Green is the home of Werewolves and the other half of the Human tribe.  Many of the slots filled with removal in other colors are filled with pork, as expected for green.  Festerhide Boar and Darkthicket Wolf can do a lot of heavy lifting in the early turns.  Prey Upon isn’t an all-star, but is certainly better than the removal many green mages have had to get by on over the years.  Somberwald Spider doesn’t have much of an upside compared to the usual bird-eater, but becomes reasonable after a creature dies.  Travel Preparations allow players to upgrade their creatures.  To go with it, Avacyn’s Pilgrim is solid, allowing you to pay the flashback cost.  Not to mention, acceleration is quite nice when many of your creatures cost a pretty penny.  Ambush Viper seems like a solid way to enable morbid while getting value at the same time.  Of the morbid cards available at common, Woodland Sleuth‘s morbid ability seems the most valuable, allowing you to come out ahead in an early trade.  All of the common green werewolves are worthy of inclusion.  They all become undercosted after being flipped, and are reasonable even without it.

All of the multicolored cards are mythic, so I am not going there.
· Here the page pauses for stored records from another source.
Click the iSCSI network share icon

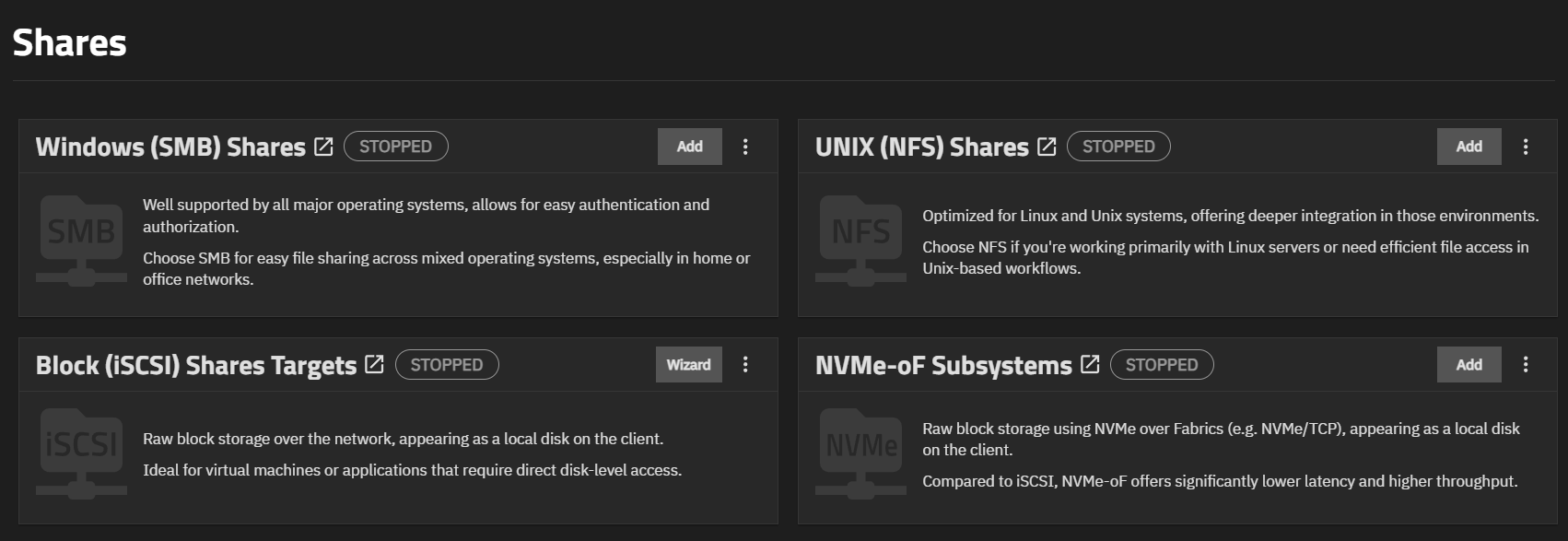pyautogui.click(x=81, y=453)
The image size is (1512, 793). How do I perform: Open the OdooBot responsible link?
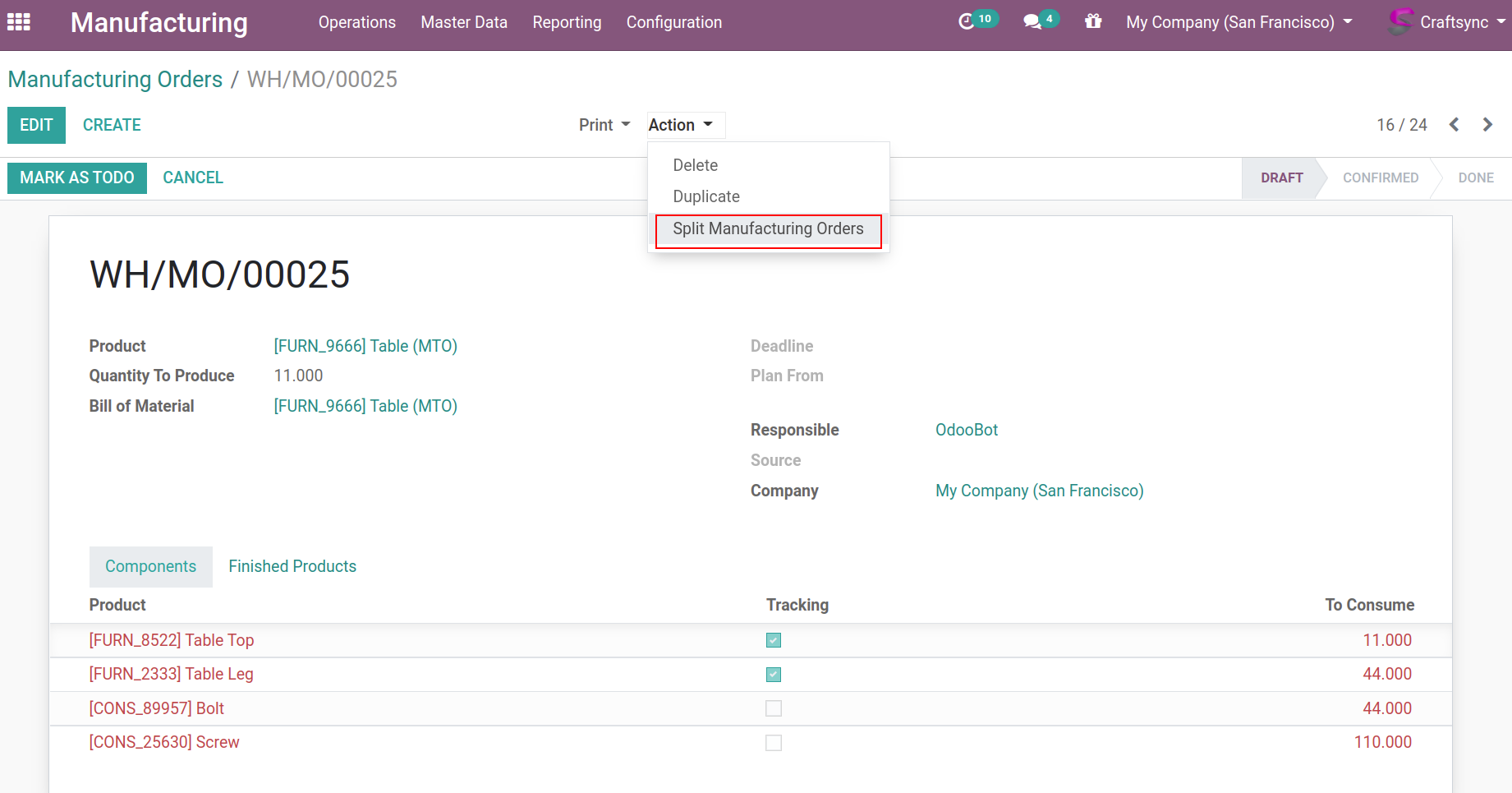(x=967, y=430)
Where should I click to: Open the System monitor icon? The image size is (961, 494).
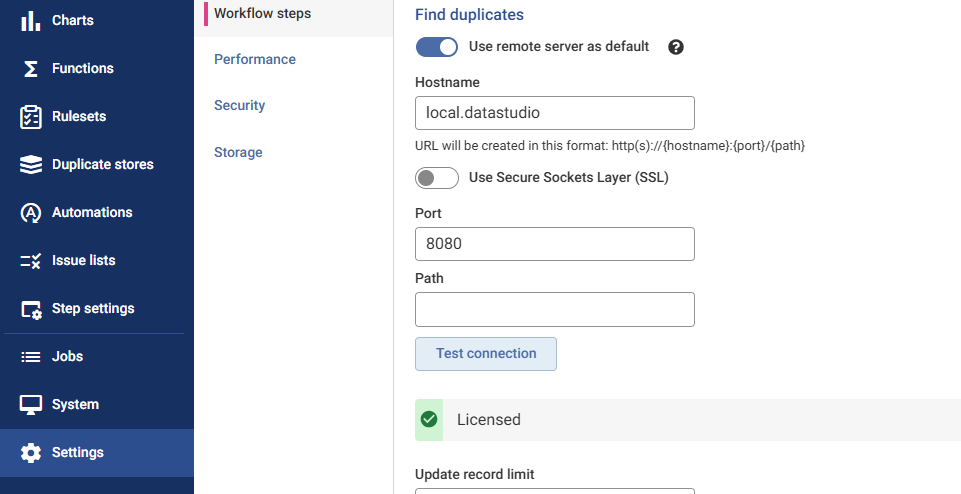coord(31,404)
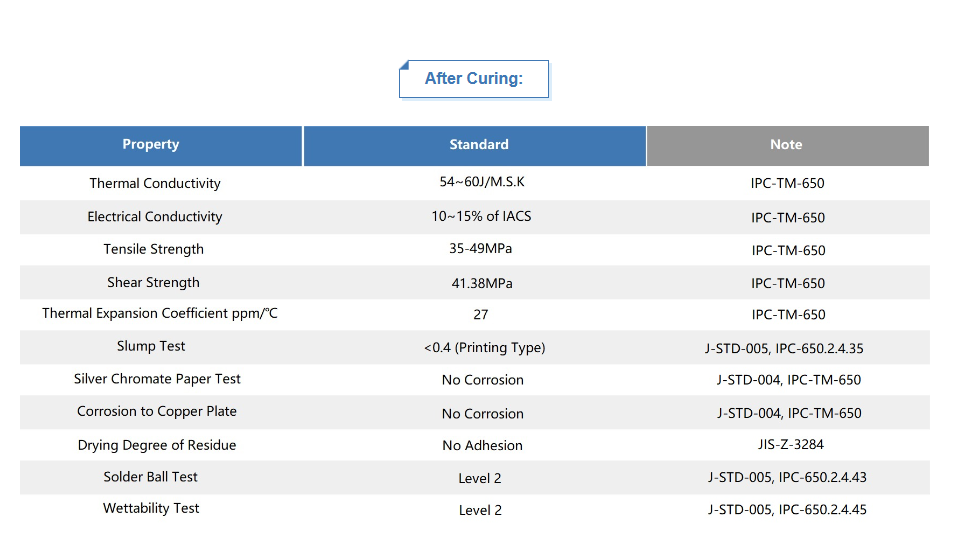
Task: Click Silver Chromate Paper Test label
Action: pyautogui.click(x=157, y=379)
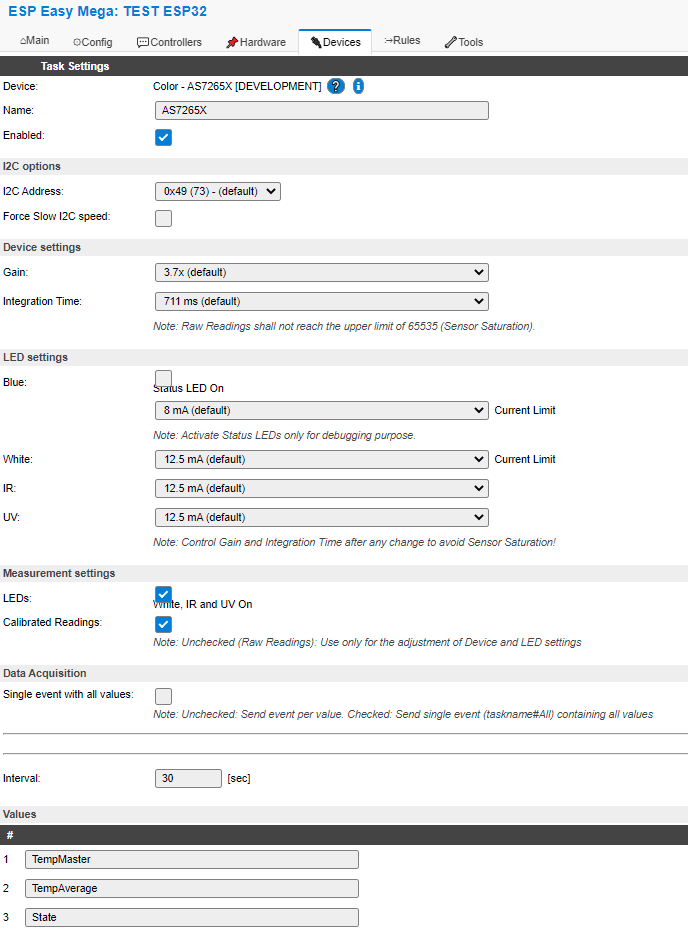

Every last one of the common artifacts are quite playable.  Many of them are aimed at a particular or set of tribes.  Blazing Torch is a reprint from Zendikar, and was downgraded from uncommon.  It is reasonable removal, and can sometimes randomly win against the zombie or vampire-laden decks.  One-Eyed Scarecrow seems reasonable even when not facing down a horde of 1/1 Spirit tokens.  Wooden Stake… moving on…  Ghoulcaller’s Bell seems reasonable in the self-mill decks, but you really want cards that mill more at one time.  The card does allow you to potentially win via milling the opponent (though if you intend to win that way, you will clearly need to devote more card slots to it).  Cobbled Wings and Sharpened Pitchfork are both reasonable ways to upgrade your creatures.  Sharpened Pitchfork turns your tiny deathtouch creatures into powerful blockers.  Granted there are only 3 deathtouch creatures in the entire set and Garruk’s flipped version is the only other way to get deathtouch creatures, but the card still seems reasonable on pretty much anything aside from creatures that already have first strike.  White favors it more heavily than other colors, as the +1/+0 to humans is pretty relevant there.  There are no ally-colored duals in Innistrad, so Traveler’s Amulet may be a little better than it would be in some other sets.  Shimmering Grotto is the only other non-colored fixing available, and is valuable even in mono-colored decks.  Being able to grab any color is more relevant than you might think, particularly to decks that require off-colors to pay for flashback costs.

Well, that’s all I have for now.  I hope you enjoyed it or at least learned something or got an idea out of it.  The Innistrad pre-release events for Magic: the Gathering Online start tomorrow, so see you online!